If you follow through with the rule of “Meetings as the last resort, not the first option.”, you’ll reduce the number of meetings for your team in a big way. Your next task is to ensure that the meetings you actually have are productive. There are a few simple things you can do.

  1. Answer the big questions. What’s the purpose of the meeting and what’ll happen next? This should be clear on your meeting agenda. And yes, promise yourself never to set up meetings without an agenda. 

  2. Keep the size of the meeting down. Choose the smallest group of people necessary for the meeting and eschew blanket invites. Over eight people, and your meeting is likely to be a waste of time.  

  3. Make it active. Don't waste time with presentations. Distribute the decks and videos in advance to save everyone's time. If people don’t have a reading habit, then set aside the first few minutes for people to consume the background information in silence. 

  4. Implement good decision hygiene. Guard against the anti-patterns of meetings where groups succumb to groupthink and bias cascades. Allow everyone the time to silently write their points of view about the decision before diving into an intense discussion. Determine the factors that should influence the decision and the weight-age each of them should carry. Delay intuition until you’ve allowed all the data and viewpoints to surface. Don’t let just System 1 run your meetings. 

  5. Document it for everyone else.

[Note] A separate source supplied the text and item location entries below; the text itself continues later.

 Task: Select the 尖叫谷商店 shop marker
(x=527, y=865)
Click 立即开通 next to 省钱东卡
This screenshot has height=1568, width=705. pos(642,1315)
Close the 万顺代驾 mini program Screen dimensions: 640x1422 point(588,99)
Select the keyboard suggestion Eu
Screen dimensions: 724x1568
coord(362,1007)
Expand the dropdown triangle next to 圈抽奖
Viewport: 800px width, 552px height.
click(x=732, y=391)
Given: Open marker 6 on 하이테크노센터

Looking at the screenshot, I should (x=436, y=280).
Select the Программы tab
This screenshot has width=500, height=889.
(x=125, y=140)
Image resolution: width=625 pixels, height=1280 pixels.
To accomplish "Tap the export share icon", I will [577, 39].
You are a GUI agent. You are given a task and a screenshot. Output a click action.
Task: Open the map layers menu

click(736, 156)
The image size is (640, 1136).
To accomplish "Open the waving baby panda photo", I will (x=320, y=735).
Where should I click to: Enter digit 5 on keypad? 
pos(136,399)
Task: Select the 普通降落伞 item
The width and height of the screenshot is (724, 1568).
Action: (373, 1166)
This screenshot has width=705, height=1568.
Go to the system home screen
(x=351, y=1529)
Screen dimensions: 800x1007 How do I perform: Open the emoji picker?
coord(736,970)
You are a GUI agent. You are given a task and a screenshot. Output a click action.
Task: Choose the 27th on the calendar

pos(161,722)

You can use automated tools or DIY, but whatever you do, show empathy for the people who weren’t in the conversation. Make it easy for them to consume the outputs. Brevity, structure and simplicity are important characteristics of meeting minutes as well. Sending out just a meeting recording is insensitive. It’s an optional extra, but not a substitute for a succinct summary. 

And if I had to add one bonus tip, that’ll be to give people the autonomy to decline meetings. This ensures that if people believe they won’t add or derive value from a meeting, they can sit it out. You build an honest feedback loop about your meetings this way.